▶ **YOUR ASSIGNMENT**:
An exact reproduction of each record is required.

....

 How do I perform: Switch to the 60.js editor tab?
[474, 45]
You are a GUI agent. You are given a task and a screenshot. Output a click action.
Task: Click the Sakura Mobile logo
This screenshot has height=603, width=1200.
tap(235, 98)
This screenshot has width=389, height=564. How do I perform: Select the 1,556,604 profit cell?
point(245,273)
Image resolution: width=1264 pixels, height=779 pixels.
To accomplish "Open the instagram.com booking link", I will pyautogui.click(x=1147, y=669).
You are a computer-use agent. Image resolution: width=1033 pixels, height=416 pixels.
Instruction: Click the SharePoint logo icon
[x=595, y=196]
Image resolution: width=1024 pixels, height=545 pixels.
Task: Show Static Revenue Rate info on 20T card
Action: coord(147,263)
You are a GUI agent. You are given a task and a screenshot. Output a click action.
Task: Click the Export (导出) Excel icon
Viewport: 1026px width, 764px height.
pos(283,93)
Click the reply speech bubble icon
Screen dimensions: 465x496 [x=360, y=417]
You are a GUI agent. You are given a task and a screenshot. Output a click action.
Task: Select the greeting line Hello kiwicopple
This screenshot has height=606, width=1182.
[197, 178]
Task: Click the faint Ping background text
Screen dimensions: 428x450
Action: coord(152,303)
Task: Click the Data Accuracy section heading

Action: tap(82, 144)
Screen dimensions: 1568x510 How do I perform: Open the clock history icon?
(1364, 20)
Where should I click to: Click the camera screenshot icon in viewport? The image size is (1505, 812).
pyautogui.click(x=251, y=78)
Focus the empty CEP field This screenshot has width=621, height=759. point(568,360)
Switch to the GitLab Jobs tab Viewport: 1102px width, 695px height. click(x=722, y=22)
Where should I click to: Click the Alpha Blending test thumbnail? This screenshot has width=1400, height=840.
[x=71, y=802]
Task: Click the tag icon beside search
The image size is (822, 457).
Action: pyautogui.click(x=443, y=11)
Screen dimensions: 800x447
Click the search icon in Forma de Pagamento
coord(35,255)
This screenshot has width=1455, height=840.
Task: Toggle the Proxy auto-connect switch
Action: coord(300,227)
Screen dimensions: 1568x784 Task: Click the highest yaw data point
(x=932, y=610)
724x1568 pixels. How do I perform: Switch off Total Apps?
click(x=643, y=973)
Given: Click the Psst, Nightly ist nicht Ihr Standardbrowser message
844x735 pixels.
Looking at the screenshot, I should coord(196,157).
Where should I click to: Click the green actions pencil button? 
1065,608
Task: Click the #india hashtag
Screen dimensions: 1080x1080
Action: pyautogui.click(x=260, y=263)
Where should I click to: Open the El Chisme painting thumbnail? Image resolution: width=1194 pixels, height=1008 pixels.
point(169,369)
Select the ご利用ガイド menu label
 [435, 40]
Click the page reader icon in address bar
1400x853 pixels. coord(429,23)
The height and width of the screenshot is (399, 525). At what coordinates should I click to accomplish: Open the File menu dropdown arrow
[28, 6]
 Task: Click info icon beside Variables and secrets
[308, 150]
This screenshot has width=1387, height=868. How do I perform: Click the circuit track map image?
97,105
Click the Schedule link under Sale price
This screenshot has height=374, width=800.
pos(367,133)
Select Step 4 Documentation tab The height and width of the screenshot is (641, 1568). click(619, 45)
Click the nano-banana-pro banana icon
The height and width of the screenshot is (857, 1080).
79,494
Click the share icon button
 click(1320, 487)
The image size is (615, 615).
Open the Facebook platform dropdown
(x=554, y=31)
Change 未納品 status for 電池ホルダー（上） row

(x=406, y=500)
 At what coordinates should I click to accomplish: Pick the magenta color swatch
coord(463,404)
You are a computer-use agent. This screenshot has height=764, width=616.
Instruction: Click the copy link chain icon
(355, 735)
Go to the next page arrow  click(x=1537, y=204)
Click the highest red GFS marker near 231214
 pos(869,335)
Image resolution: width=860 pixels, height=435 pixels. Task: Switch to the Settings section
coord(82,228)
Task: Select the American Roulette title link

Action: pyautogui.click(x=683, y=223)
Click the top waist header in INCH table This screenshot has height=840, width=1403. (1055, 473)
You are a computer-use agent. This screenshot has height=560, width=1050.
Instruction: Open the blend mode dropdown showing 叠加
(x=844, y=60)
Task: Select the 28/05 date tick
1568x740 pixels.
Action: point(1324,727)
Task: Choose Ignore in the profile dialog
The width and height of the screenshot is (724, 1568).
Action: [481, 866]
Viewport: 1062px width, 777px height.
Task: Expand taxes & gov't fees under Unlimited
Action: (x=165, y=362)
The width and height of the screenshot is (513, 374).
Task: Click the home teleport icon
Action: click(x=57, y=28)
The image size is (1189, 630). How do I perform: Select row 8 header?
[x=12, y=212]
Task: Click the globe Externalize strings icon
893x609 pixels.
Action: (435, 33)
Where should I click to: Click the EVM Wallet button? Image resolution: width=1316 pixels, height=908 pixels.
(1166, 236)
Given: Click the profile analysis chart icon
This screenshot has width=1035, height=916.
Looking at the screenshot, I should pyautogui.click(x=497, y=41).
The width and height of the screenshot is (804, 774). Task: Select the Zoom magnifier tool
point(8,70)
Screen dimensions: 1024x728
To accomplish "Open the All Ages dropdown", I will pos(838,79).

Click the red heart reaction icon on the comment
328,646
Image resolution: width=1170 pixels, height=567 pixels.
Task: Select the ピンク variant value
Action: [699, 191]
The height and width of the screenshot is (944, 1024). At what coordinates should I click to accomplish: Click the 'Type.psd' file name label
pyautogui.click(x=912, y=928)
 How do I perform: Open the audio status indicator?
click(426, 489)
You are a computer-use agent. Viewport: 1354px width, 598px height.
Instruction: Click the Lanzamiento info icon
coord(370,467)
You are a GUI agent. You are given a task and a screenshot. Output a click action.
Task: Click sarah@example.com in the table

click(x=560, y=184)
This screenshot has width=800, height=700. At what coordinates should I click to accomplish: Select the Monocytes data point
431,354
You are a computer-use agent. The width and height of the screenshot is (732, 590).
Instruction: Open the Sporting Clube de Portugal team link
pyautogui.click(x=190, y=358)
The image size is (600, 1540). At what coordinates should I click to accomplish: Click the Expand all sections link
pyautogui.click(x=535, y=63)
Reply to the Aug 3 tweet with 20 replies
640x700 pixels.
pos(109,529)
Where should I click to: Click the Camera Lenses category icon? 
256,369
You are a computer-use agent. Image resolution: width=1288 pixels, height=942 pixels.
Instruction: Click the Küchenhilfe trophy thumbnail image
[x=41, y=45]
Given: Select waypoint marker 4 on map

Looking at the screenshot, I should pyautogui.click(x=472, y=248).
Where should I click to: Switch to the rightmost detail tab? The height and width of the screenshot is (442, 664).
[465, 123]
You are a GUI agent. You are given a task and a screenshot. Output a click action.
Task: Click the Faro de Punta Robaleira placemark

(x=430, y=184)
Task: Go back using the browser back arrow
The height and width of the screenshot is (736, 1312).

....

▶ **ANSWER SECTION**:
 How do I perform: Switch to the 60.js editor tab?
[474, 45]
You are a GUI agent. You are given a task and a screenshot. Output a click action.
Task: Click the Sakura Mobile logo
This screenshot has height=603, width=1200.
tap(235, 98)
This screenshot has width=389, height=564. How do I perform: Select the 1,556,604 profit cell?
point(245,273)
Image resolution: width=1264 pixels, height=779 pixels.
To accomplish "Open the instagram.com booking link", I will pyautogui.click(x=1147, y=669).
You are a computer-use agent. Image resolution: width=1033 pixels, height=416 pixels.
Instruction: Click the SharePoint logo icon
[x=595, y=196]
Image resolution: width=1024 pixels, height=545 pixels.
Task: Show Static Revenue Rate info on 20T card
Action: coord(147,263)
You are a GUI agent. You are given a task and a screenshot. Output a click action.
Task: Click the Export (导出) Excel icon
Viewport: 1026px width, 764px height.
pos(283,93)
Click the reply speech bubble icon
Screen dimensions: 465x496 [x=360, y=417]
You are a GUI agent. You are given a task and a screenshot. Output a click action.
Task: Select the greeting line Hello kiwicopple
This screenshot has height=606, width=1182.
[197, 178]
Task: Click the faint Ping background text
Screen dimensions: 428x450
Action: coord(152,303)
Task: Click the Data Accuracy section heading

Action: tap(82, 144)
Screen dimensions: 1568x510 How do I perform: Open the clock history icon?
(1364, 20)
Where should I click to: Click the camera screenshot icon in viewport? The image size is (1505, 812).
pyautogui.click(x=251, y=78)
Focus the empty CEP field This screenshot has width=621, height=759. point(568,360)
Switch to the GitLab Jobs tab Viewport: 1102px width, 695px height. click(x=722, y=22)
Where should I click to: Click the Alpha Blending test thumbnail? This screenshot has width=1400, height=840.
[x=71, y=802]
Task: Click the tag icon beside search
The image size is (822, 457).
Action: pyautogui.click(x=443, y=11)
Screen dimensions: 800x447
Click the search icon in Forma de Pagamento
coord(35,255)
This screenshot has width=1455, height=840.
Task: Toggle the Proxy auto-connect switch
Action: coord(300,227)
Screen dimensions: 1568x784 Task: Click the highest yaw data point
(x=932, y=610)
724x1568 pixels. How do I perform: Switch off Total Apps?
click(x=643, y=973)
Given: Click the Psst, Nightly ist nicht Ihr Standardbrowser message
844x735 pixels.
Looking at the screenshot, I should coord(196,157).
Where should I click to: Click the green actions pencil button? 
1065,608
Task: Click the #india hashtag
Screen dimensions: 1080x1080
Action: pyautogui.click(x=260, y=263)
Where should I click to: Open the El Chisme painting thumbnail? Image resolution: width=1194 pixels, height=1008 pixels.
point(169,369)
Select the ご利用ガイド menu label
 [435, 40]
Click the page reader icon in address bar
1400x853 pixels. coord(429,23)
The height and width of the screenshot is (399, 525). At what coordinates should I click to accomplish: Open the File menu dropdown arrow
[28, 6]
 Task: Click info icon beside Variables and secrets
[308, 150]
This screenshot has width=1387, height=868. How do I perform: Click the circuit track map image?
97,105
Click the Schedule link under Sale price
This screenshot has height=374, width=800.
pos(367,133)
Select Step 4 Documentation tab The height and width of the screenshot is (641, 1568). click(619, 45)
Click the nano-banana-pro banana icon
The height and width of the screenshot is (857, 1080).
79,494
Click the share icon button
 click(1320, 487)
The image size is (615, 615).
Open the Facebook platform dropdown
(x=554, y=31)
Change 未納品 status for 電池ホルダー（上） row

(x=406, y=500)
 At what coordinates should I click to accomplish: Pick the magenta color swatch
coord(463,404)
You are a computer-use agent. This screenshot has height=764, width=616.
Instruction: Click the copy link chain icon
(355, 735)
Go to the next page arrow  click(x=1537, y=204)
Click the highest red GFS marker near 231214
 pos(869,335)
Image resolution: width=860 pixels, height=435 pixels. Task: Switch to the Settings section
coord(82,228)
Task: Select the American Roulette title link

Action: pyautogui.click(x=683, y=223)
Click the top waist header in INCH table This screenshot has height=840, width=1403. (1055, 473)
You are a computer-use agent. This screenshot has height=560, width=1050.
Instruction: Open the blend mode dropdown showing 叠加
(x=844, y=60)
Task: Select the 28/05 date tick
1568x740 pixels.
Action: point(1324,727)
Task: Choose Ignore in the profile dialog
The width and height of the screenshot is (724, 1568).
Action: [481, 866]
Viewport: 1062px width, 777px height.
Task: Expand taxes & gov't fees under Unlimited
Action: (x=165, y=362)
The width and height of the screenshot is (513, 374).
Task: Click the home teleport icon
Action: click(x=57, y=28)
The image size is (1189, 630). How do I perform: Select row 8 header?
[x=12, y=212]
Task: Click the globe Externalize strings icon
893x609 pixels.
Action: (435, 33)
Where should I click to: Click the EVM Wallet button? Image resolution: width=1316 pixels, height=908 pixels.
(1166, 236)
Given: Click the profile analysis chart icon
This screenshot has width=1035, height=916.
Looking at the screenshot, I should pyautogui.click(x=497, y=41).
The width and height of the screenshot is (804, 774). Task: Select the Zoom magnifier tool
point(8,70)
Screen dimensions: 1024x728
To accomplish "Open the All Ages dropdown", I will pos(838,79).

Click the red heart reaction icon on the comment
328,646
Image resolution: width=1170 pixels, height=567 pixels.
Task: Select the ピンク variant value
Action: [699, 191]
The height and width of the screenshot is (944, 1024). At what coordinates should I click to accomplish: Click the 'Type.psd' file name label
pyautogui.click(x=912, y=928)
 How do I perform: Open the audio status indicator?
click(426, 489)
You are a computer-use agent. Viewport: 1354px width, 598px height.
Instruction: Click the Lanzamiento info icon
coord(370,467)
You are a GUI agent. You are given a task and a screenshot. Output a click action.
Task: Click sarah@example.com in the table

click(x=560, y=184)
This screenshot has width=800, height=700. At what coordinates should I click to accomplish: Select the Monocytes data point
431,354
You are a computer-use agent. The width and height of the screenshot is (732, 590).
Instruction: Open the Sporting Clube de Portugal team link
pyautogui.click(x=190, y=358)
The image size is (600, 1540). At what coordinates should I click to accomplish: Click the Expand all sections link
pyautogui.click(x=535, y=63)
Reply to the Aug 3 tweet with 20 replies
640x700 pixels.
pos(109,529)
Where should I click to: Click the Camera Lenses category icon? 
256,369
You are a computer-use agent. Image resolution: width=1288 pixels, height=942 pixels.
Instruction: Click the Küchenhilfe trophy thumbnail image
[x=41, y=45]
Given: Select waypoint marker 4 on map

Looking at the screenshot, I should pyautogui.click(x=472, y=248).
Where should I click to: Switch to the rightmost detail tab? The height and width of the screenshot is (442, 664).
[465, 123]
You are a GUI agent. You are given a task and a screenshot. Output a click action.
Task: Click the Faro de Punta Robaleira placemark

(x=430, y=184)
Task: Go back using the browser back arrow
The height and width of the screenshot is (736, 1312).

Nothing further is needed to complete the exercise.